El fraude es una forma de hacer negocio que sostiene desde la fabricación defectuosa a la contratación de los bienes y servicios más comunes -alimentación, banca, telefonía, asistencias varias...-, pasando por la formación de tribunales que nutren la dirección de museetes regionales para toda la parentela, en unas relaciones sociales en las que ya prima la desigualdad, la falta de una elemental equidistancia y esa ley nunca del todo denunciada: la del más fuerte, la de la ventaja.
Entre tanto, en la calle no se habla de otra cosa: de un estado casi generalizado de ruina que divide a la sociedad entre sanos y enfermos, entre enteros y tocados, entre vivos y muertos, de los que hay que huir (muertos, tocados, enfermos) no vayan a infectarnos. Algo que empieza a parecerse demasiado a los relatos de las epidemias de peste. Samuel Pepys temblaba (poco) ante la posibilidad de que le hicieran una peluca con el pelo de alguno de los muchos cadáveres que se veía obligado a sortear a diario cuando iba a echar un polvo, comerse un barrilillo de ostras y beberse unas jarras de cerveza, porque a él no le quitaba el apetito ni la peste. Se te acerca alguien a quien no ves desde hace mucho; adviertes el desastre pintado en la cara; sabes de lejos de qué va hablarte y si no huyes es porque piensas: "Vas a ver la que te suelto yo". En otros casos resulta reconfortante convenir en que estáis a salvo del naufragio, ¿no?, aunque sea mentira, y en que la ruina, la crisis, como la muerte, es algo que les sucede a los demás.

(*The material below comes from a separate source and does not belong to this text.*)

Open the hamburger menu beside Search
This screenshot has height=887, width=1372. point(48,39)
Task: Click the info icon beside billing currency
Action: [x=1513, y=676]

La semana pasada, Amnistía Internacional lanzó a la desesperada una última campaña con objeto de salvar la vida de Troy Davis, un negro norteamericano acusado del asesinato de un policía blanco hace más de veinte años. Negro y norteamericano: dos desgracias irreparables en según qué estados de la Unión. Georgia, donde lo han matado a sangre fría, es uno de ellos. Pese a que siete de nueve testigos se retractaron de su testimonio y de que las pruebas acusatorias son endebles y de que es más que probable que el autor sea otra persona perfectamente identificada, Troy Davis fue ejecutado con productos químicos pensados para animales. Los esfuerzos de Amnistía Internacional, la presión internacional, no han servido para nada. Matando a Troy Davis se defiende un sistema en el que poco importa que se ejecute a inocentes, a incapacitados, a menores, mientras se mantenga en vigencia la pena de muerte. Las irregularidades procesales, los prejuicios racistas, la perversión del sistema de jurado no cuentan. Estados Unidos es un país que enmascara el crimen como pilar social detrás de una teatral parafernalia judicial. Tiene un sistema judicial que quiere venderse como modelo y es uno de los más inseguros del planeta, no ya porque en él esté instaurado el crimen de Estado como norma (dentro y fuera de sus fronteras), sino porque está basado en una espesa tela de araña de triquiñuelas legales que lo convierten en una trampa mortal, nunca mejor dicho. Troy Davis no es el primer reo que muere proclamando que es inocente, y a este paso tampoco el último. Y en todos los casos la familia de la víctima asistiendo en primera fila al edificante espectáculo, aferrada a una convicción inducida que justifica ese nuevo crimen. Un horror. Y detrás, un vocero soltando frases que bajo la apariencia de la ponderación jurídica inducen a sostener que poco importa que esa ejecución no sea justa si es legal.